WHAT THE TASK REQUIRES - Copy every line that holds the string "computer" from the data below.

DATA TO PROCESS -
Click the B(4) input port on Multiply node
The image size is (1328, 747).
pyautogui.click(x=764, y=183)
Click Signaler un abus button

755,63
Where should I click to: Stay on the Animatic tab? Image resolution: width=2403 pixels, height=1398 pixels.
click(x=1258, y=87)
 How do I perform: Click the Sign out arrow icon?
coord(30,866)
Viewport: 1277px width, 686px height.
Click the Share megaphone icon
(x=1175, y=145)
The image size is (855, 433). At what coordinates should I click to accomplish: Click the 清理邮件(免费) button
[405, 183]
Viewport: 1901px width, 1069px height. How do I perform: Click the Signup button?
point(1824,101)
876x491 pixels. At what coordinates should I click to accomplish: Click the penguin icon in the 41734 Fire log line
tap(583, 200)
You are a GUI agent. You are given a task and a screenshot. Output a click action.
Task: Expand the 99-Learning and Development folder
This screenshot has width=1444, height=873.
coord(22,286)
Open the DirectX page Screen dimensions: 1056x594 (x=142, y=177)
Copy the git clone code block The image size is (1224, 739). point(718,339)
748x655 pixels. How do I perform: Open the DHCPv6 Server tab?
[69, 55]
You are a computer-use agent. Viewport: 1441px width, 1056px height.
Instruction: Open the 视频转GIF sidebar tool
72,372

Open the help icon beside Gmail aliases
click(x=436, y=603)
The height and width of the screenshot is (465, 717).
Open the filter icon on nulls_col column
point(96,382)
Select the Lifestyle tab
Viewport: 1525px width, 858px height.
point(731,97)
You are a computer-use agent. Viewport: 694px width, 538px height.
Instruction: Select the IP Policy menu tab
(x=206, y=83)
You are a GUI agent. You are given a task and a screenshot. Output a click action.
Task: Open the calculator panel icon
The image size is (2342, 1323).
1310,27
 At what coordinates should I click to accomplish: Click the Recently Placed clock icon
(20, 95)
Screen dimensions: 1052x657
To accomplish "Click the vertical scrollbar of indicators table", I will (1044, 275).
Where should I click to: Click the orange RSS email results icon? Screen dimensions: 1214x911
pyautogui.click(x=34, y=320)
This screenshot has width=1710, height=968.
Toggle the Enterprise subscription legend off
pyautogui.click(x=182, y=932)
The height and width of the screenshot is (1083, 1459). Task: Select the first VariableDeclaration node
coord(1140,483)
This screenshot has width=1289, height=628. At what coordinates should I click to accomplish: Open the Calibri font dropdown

FINISHED EXERCISE -
You are a computer-use agent. Viewport: 1441px width, 1056px height.
You are a computer-use agent. Viewport: 694px width, 538px height.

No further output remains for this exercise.